Now, based on his name, you’re probably assuming that Pommier is meant to be French. And he is! He’s from France, though he considers himself to be a citizen of the world. He’s traveled everywhere, taking pictures of different cultural rituals across the globe. However, in Nomads, the very French Jean-Charles Pommier is played by Pierce Brosnan. Pierce Brosnan is, needless to say, not French. He’s Irish, even though a lot of people seem to be shocked when they first learn that. Brosnan normally speaks with an accent that could best be described as a mix of posh London and mid-Atlantic American. Everything about him screams the UK. In short, Pierce Brosnan is one of the least convincing French people ever seen on film and he delivers his lines in an accent that sounds like every accent other than the French accent. Watching this film, I found myself thinking about the Monty Python skit where Terry Jones and Carol Cleveland starred in a French movie. (“I see you have a cabbage.” “Oui.”) Brosnan is not a bad actor and it’s entertaining to watch him overact in Nomads. But there’s nothing French about him and every time that someone referred to him as being French, it totally took me out of the movie.

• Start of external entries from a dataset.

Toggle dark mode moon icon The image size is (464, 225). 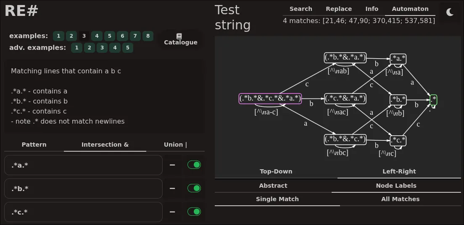(x=450, y=12)
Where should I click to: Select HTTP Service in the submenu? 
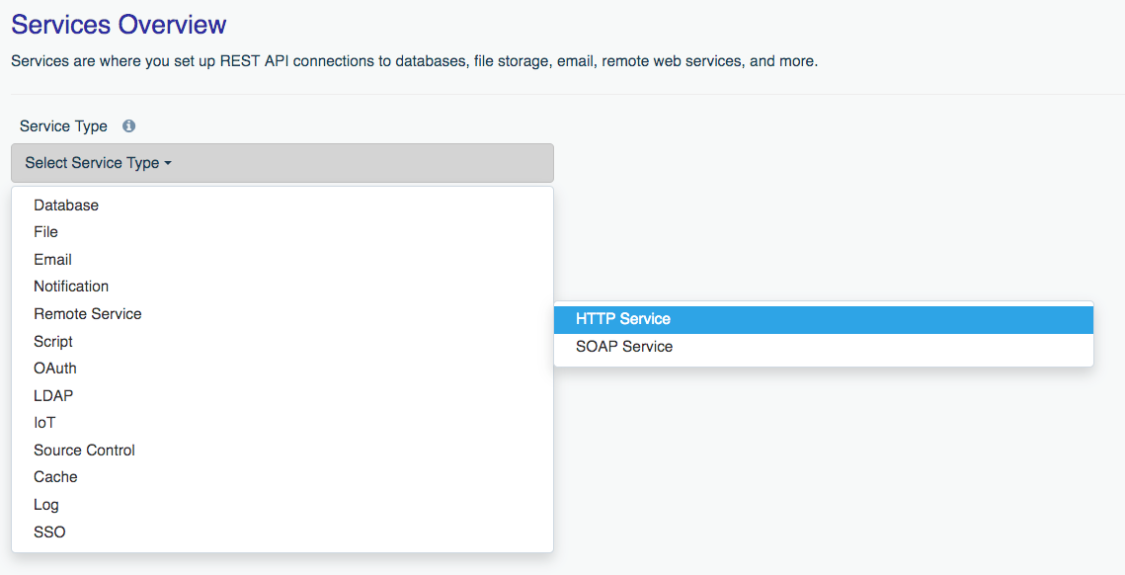click(623, 319)
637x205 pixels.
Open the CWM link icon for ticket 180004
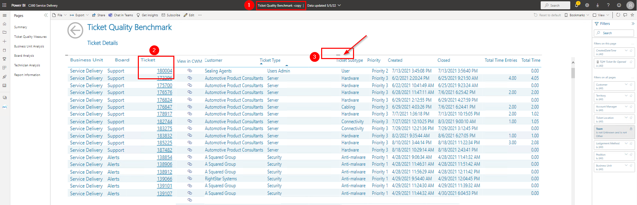pos(190,71)
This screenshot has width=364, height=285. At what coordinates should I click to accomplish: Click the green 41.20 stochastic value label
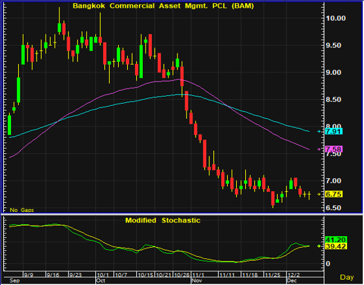coord(336,239)
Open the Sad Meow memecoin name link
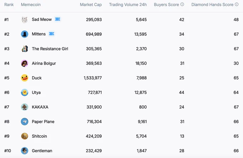 pos(42,19)
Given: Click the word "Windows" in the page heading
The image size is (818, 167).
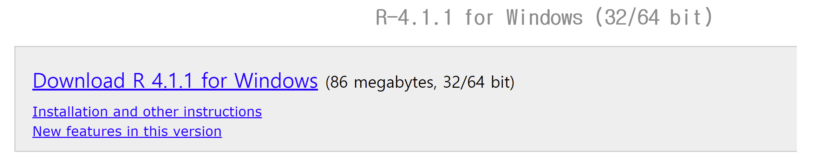Looking at the screenshot, I should click(x=544, y=18).
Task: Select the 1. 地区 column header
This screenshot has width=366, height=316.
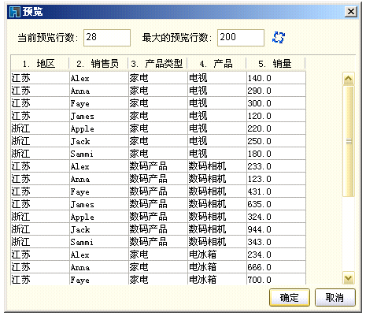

Which is a shame because Nomads may be narratively incoherent but it’s got some memorably surreal visuals and it does a good job of generating a properly ominous atmosphere. Director John McTiernan (who later went on to do Predator, Die Hard, and The Hunt For Red October) makes smart use of slow motion and a handheld camera to keep the audience off-balance. At its best, Nomads achieves a dream-like intensity that makes up for the fact that the story doesn’t make the least bit of sense. The nomads themselves are a memorable and creepy. While Adam Ant plays their leader (and the scene where he smiles as Brosnan attempts to throw him off a building is truly disturbing), the most frightening of the nomads is Mary Woronov as Dancing Mary. Seriously, after I watched this film, I checked all the locks in the house. No urban nomads were going to interrupt me in my sleep!
My suggestion to everyone is to do a Nomads/Nomadland double feature. You’ll never get in another van.